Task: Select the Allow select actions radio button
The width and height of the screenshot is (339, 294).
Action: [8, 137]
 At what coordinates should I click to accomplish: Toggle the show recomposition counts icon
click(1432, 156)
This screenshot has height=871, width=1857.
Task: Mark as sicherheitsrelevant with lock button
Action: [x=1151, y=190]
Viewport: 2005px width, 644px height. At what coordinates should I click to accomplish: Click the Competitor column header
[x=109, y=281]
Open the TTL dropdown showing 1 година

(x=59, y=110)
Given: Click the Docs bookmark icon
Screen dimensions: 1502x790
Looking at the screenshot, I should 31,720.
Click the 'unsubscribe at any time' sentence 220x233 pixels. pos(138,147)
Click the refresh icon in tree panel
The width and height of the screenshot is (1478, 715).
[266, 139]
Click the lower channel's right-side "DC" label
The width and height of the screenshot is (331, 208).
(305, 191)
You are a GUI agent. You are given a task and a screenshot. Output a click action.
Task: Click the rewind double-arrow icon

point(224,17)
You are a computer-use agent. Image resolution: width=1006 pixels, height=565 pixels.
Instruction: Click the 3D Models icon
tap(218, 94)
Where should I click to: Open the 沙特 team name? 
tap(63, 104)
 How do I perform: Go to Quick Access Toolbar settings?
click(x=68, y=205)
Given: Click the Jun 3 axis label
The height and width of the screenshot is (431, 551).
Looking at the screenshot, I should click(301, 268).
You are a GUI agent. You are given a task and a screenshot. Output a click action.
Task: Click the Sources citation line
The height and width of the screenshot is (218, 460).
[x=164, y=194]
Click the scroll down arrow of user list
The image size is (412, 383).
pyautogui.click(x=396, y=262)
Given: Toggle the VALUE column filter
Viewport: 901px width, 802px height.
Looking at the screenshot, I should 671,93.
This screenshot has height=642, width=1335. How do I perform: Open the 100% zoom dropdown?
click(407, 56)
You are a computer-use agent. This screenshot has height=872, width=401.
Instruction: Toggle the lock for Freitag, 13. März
+===+
▶ BRIEF
Starting with the line that contains "Viewport: 901px width, 802px height.", restate every line up to and including the last one above, exactly.

▶ FINISHED TASK
Viewport: 901px width, 802px height.
Looking at the screenshot, I should 671,93.
This screenshot has height=642, width=1335. How do I perform: Open the 100% zoom dropdown?
click(407, 56)
You are a computer-use agent. This screenshot has height=872, width=401.
Instruction: Toggle the lock for Freitag, 13. März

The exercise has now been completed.